Куда чаще, однако, романтический гений, как было у Пушкина, вовсе не помышляет о том, чтобы доставить «вековые истины» обществу, да и вообще не печется о его нуждах. В повести В. Одоевского «Последний квартет Бетховена» композитор попросту отрекается от всякого родства с людьми, включая сюда и собственных почитателей. Налицо несомненный пересмотр этических ценностей христианства, возлагаемых теперь на алтарь иной, эстетической религии.

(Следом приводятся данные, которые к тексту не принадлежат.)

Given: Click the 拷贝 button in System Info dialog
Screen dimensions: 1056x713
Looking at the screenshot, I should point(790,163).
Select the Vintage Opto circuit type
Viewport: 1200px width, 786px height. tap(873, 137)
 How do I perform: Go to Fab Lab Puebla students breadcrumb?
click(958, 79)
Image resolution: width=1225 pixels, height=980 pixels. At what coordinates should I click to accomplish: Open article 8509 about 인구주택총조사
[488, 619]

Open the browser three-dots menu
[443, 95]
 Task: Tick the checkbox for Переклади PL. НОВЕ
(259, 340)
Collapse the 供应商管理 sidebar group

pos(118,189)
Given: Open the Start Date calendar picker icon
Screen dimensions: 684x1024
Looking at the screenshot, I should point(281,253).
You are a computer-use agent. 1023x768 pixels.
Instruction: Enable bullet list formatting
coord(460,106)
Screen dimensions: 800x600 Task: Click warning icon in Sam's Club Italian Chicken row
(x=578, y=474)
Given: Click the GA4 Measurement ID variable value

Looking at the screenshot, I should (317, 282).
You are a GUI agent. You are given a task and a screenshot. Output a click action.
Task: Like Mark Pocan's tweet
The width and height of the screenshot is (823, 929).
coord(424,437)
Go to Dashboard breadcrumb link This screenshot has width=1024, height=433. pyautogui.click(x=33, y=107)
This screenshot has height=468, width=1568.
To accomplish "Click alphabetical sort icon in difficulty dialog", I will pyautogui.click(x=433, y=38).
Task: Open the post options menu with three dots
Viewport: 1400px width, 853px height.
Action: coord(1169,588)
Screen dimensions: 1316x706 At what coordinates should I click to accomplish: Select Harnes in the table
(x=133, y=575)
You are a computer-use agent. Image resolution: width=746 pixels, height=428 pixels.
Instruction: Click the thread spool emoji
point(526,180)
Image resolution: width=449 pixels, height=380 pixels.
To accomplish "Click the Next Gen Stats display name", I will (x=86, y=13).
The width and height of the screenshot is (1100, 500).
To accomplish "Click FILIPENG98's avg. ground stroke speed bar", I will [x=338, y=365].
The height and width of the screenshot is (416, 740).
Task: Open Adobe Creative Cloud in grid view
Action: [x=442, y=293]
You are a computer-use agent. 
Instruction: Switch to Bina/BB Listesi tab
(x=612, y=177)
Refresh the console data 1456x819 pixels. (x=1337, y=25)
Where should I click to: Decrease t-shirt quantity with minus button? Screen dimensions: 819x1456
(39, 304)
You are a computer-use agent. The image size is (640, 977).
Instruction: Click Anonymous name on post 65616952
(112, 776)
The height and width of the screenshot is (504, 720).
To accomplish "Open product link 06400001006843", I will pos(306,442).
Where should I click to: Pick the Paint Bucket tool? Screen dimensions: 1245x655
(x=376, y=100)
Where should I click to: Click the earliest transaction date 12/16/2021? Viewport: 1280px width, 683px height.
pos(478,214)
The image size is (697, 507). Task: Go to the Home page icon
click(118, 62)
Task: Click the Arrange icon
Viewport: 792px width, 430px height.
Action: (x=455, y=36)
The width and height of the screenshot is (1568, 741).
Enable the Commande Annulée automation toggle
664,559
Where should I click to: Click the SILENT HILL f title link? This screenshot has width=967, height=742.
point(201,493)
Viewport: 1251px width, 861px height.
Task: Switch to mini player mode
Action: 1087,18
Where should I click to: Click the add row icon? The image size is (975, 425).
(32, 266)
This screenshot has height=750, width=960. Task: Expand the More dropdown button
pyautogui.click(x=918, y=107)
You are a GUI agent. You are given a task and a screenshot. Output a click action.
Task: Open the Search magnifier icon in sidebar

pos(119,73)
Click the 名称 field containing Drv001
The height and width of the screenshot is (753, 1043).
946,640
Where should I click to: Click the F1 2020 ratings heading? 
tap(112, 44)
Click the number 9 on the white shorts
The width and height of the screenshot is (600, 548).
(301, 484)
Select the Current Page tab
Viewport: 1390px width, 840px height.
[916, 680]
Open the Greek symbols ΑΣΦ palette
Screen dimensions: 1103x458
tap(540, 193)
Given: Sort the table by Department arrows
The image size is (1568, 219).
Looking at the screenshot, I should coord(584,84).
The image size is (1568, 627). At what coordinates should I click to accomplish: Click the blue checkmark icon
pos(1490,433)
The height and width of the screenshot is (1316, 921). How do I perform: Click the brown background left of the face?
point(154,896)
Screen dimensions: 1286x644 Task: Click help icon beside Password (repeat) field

Откуда берется эта ревизия? Во всяком случае, знаменитая книга Вакенродера и Тика, в 1826 г. переведенная друзьями Одоевского, здесь ни при чем. Один из ее героев, злополучный композитор Йозеф Берлингер, сокрушаясь по поводу того, что творчество отчуждает его от мира, горько упрекает себя в гордыне и маниакальном гедонизме, противном христианскому человеколюбию: «Да, искусство – соблазнительный, запрещенный плод; кто хоть раз вкусил его, тот навеки потерян для деятельного живого мира. Он непрестанно ищет одного собственного наслаждения; его рука лишена силы, она сжата, она не разгибается навстречу ближнему. О, искусство есть одно обманчивое, ложное суеверие!»; «Чувствую, что люди, которые унижают искусство, с презрением попирают лучшие его творения, несравненно более творят доброе, их жизнь угоднее Господу!..» (перевод С.П. Шевырева). В результате Берлингер приходит к тому выводу, что «мудрость сего мира» больше отвечает нуждам страждущего человечества, чем эстетический нарциссизм[568].

Подобное заключение выглядит совершенно немыслимым для русских романтиков. Хотя их эстетизм, конечно, был совершенно чужд православной традиции, подпитывался он все же православным презрением к «мудрости сего мира». Только в середине 1840-х гг. Гоголь предпримет грандиозную попытку в рамках официальной конфессии синтезировать искусство с религиозно-этическим утилитаризмом и социальным строительством. Что же касается Одоевского, то его Бетховен вообще творит не для людей – он лишь изливает в симфониях свою страдальческую душу, которая тоскует по отчим эмпиреям:

А люди, люди! Они придут, слушают, судят – как будто для них создаешь! Какое им дело, что мысль, принявшая на себя понятный им образ, есть звено в бесконечной цепи мыслей и страданий; что минута, когда художник нисходит до степени человека, есть отрывок из долгой болезненной жизни неизмеримого чувства; что каждое его выражение, каждая черта родились из горьких чувств Серафима, заклепанного в человеческую одежду[569].